◆ **PROMPT**
Starting at the line containing "1456x819 pixels. At" and ending at the line containing "Task: Click the 读取范围 slider grip at 17", print every line of the material below exactly, both ends included, and stop there.

_____

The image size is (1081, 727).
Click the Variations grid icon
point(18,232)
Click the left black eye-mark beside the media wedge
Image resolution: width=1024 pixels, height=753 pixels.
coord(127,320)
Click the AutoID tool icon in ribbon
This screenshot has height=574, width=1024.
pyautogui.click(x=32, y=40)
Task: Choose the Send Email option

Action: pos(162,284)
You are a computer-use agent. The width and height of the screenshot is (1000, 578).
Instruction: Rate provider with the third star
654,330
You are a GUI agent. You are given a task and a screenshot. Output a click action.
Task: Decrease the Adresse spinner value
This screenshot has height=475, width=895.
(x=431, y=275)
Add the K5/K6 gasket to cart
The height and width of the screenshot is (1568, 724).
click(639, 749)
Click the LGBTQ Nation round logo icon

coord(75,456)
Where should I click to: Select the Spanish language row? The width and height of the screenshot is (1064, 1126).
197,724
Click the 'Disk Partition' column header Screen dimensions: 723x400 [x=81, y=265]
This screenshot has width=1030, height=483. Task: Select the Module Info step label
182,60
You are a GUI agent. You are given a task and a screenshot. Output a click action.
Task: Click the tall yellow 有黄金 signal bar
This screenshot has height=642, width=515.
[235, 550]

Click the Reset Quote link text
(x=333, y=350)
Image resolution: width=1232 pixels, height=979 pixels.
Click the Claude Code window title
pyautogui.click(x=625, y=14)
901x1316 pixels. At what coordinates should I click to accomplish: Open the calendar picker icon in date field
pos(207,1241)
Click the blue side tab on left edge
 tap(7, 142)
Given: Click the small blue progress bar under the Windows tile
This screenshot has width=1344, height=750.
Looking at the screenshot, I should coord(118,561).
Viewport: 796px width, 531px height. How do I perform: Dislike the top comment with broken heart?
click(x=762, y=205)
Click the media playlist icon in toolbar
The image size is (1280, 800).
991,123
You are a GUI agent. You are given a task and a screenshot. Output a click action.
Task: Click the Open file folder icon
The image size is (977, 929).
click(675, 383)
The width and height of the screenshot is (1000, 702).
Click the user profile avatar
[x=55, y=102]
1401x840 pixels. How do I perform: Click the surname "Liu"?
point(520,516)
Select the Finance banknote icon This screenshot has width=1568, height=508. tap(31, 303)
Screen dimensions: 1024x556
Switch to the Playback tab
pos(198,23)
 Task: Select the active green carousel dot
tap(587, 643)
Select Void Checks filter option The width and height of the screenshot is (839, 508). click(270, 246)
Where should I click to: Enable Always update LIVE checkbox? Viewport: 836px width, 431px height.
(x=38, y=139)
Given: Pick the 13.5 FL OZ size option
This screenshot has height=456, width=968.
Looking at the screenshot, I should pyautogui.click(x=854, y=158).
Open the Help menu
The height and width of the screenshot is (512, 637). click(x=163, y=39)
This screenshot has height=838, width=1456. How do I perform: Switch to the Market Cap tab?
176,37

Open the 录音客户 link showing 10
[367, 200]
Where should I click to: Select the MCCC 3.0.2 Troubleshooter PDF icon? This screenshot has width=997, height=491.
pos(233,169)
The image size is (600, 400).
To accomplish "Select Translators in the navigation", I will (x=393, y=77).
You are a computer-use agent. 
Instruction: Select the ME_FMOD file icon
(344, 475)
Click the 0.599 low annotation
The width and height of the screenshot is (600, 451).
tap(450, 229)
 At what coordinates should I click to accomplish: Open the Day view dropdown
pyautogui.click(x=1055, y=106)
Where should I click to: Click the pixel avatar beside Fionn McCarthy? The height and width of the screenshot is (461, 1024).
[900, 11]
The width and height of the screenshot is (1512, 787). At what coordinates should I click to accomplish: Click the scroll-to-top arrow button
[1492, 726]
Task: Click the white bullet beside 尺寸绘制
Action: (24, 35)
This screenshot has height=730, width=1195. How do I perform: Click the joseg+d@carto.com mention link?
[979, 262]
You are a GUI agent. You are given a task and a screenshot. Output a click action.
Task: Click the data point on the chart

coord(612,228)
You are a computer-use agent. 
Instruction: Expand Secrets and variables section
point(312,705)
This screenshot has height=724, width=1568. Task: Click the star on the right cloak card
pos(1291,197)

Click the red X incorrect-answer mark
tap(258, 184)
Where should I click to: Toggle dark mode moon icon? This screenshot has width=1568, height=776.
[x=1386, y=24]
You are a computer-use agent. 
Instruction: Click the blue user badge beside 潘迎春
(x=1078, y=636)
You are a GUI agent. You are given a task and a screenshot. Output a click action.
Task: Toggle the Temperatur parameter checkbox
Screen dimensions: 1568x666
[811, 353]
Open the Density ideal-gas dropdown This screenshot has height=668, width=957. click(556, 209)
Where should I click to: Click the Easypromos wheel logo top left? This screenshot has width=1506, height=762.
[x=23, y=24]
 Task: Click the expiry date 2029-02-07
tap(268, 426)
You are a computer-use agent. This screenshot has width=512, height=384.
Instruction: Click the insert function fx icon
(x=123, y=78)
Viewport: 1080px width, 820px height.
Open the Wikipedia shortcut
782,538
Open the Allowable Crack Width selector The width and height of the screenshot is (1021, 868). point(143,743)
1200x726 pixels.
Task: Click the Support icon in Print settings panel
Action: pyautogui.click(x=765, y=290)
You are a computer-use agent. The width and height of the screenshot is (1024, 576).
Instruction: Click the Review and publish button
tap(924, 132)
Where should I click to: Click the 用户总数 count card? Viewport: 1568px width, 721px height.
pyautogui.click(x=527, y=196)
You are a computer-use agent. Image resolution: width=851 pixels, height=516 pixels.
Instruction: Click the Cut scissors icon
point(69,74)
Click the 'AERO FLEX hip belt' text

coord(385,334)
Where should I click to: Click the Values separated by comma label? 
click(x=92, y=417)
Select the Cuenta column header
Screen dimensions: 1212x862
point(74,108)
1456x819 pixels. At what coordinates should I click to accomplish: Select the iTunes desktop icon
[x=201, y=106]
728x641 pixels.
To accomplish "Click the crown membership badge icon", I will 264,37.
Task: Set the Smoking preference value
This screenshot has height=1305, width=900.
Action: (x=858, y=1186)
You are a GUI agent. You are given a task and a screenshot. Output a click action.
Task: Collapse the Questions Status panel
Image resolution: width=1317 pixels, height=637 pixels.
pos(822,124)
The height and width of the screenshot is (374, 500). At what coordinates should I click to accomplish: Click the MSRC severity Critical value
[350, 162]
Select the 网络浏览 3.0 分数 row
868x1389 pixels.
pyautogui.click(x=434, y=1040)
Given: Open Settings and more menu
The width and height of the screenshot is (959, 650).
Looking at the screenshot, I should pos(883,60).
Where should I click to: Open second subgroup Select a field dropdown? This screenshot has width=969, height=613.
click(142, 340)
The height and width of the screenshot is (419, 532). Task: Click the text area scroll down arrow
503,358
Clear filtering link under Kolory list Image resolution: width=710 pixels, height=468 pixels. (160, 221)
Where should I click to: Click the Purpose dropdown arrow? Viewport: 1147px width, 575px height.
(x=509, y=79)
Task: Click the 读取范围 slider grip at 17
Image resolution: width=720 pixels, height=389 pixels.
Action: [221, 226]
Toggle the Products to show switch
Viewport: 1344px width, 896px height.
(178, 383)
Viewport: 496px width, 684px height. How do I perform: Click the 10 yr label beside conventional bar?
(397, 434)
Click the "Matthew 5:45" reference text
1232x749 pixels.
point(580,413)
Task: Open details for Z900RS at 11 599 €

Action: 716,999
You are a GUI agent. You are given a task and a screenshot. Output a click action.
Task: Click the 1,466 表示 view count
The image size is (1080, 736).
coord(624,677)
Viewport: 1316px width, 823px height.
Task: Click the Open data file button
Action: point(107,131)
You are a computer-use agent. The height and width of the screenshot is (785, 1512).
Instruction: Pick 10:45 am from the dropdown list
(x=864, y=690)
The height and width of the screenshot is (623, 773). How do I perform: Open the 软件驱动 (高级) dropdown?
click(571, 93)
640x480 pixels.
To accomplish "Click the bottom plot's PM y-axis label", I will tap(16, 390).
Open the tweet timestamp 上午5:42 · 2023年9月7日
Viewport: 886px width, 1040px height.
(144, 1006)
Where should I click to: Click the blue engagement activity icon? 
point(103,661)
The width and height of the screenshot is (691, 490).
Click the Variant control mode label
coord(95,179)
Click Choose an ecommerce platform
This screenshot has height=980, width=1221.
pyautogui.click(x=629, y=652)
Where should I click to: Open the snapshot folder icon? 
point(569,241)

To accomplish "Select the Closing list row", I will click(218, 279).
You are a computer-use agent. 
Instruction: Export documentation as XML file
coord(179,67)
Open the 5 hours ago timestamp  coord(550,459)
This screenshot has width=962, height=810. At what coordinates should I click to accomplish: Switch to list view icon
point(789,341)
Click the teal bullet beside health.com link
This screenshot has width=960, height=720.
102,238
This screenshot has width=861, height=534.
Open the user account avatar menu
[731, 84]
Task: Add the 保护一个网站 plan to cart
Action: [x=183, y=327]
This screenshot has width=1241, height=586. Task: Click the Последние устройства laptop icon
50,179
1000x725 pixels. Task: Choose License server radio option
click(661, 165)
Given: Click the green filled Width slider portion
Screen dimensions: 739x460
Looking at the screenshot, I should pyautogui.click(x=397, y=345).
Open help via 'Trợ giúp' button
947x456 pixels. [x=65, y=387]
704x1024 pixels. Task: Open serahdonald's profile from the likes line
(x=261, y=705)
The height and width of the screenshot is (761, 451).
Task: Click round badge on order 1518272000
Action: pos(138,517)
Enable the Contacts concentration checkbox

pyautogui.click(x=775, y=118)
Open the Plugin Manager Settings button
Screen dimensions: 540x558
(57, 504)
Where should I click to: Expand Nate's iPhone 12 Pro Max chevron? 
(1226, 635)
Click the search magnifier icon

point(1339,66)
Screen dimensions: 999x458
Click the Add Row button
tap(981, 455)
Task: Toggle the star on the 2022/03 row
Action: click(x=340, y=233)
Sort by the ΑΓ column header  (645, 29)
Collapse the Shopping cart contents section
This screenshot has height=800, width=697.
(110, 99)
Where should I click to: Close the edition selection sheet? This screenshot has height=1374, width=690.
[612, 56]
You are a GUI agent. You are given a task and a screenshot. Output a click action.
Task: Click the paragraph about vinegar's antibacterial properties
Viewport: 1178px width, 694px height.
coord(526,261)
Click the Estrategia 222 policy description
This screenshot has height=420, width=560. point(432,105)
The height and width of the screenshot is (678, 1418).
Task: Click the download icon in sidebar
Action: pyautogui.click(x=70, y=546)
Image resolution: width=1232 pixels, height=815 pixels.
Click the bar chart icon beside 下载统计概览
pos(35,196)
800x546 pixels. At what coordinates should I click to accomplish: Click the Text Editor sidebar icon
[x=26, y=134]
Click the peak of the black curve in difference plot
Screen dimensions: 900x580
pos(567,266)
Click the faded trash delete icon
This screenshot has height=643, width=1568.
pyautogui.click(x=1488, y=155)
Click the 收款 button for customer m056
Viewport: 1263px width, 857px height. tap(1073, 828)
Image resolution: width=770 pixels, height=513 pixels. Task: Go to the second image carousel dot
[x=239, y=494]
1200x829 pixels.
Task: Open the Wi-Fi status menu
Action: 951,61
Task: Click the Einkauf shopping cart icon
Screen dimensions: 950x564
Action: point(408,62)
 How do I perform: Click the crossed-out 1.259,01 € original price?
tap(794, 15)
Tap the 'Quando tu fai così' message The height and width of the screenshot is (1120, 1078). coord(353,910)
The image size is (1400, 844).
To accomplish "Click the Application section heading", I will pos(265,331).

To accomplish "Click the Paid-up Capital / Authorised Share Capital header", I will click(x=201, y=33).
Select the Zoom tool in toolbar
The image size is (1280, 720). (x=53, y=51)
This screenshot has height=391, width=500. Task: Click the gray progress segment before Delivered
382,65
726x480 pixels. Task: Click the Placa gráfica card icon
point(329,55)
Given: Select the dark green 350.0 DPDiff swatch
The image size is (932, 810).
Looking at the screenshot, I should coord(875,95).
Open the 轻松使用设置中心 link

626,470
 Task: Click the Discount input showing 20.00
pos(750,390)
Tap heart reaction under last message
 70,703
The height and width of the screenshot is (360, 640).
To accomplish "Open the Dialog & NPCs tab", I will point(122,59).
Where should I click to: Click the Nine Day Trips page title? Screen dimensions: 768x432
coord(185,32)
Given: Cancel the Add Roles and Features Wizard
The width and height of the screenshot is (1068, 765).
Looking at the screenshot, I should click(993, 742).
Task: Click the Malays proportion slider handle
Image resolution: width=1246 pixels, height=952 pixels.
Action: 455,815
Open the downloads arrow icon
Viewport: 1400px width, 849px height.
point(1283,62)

_____

◆ **EXPECTED ANSWER**
1456x819 pixels. At what coordinates should I click to accomplish: Select the iTunes desktop icon
[x=201, y=106]
728x641 pixels.
To accomplish "Click the crown membership badge icon", I will 264,37.
Task: Set the Smoking preference value
This screenshot has height=1305, width=900.
Action: (x=858, y=1186)
You are a GUI agent. You are given a task and a screenshot. Output a click action.
Task: Collapse the Questions Status panel
Image resolution: width=1317 pixels, height=637 pixels.
pos(822,124)
The height and width of the screenshot is (374, 500). At what coordinates should I click to accomplish: Click the MSRC severity Critical value
[350, 162]
Select the 网络浏览 3.0 分数 row
868x1389 pixels.
pyautogui.click(x=434, y=1040)
Given: Open Settings and more menu
The width and height of the screenshot is (959, 650).
Looking at the screenshot, I should pos(883,60).
Where should I click to: Open second subgroup Select a field dropdown? This screenshot has width=969, height=613.
click(142, 340)
The height and width of the screenshot is (419, 532). Task: Click the text area scroll down arrow
503,358
Clear filtering link under Kolory list Image resolution: width=710 pixels, height=468 pixels. (160, 221)
Where should I click to: Click the Purpose dropdown arrow? Viewport: 1147px width, 575px height.
(x=509, y=79)
Task: Click the 读取范围 slider grip at 17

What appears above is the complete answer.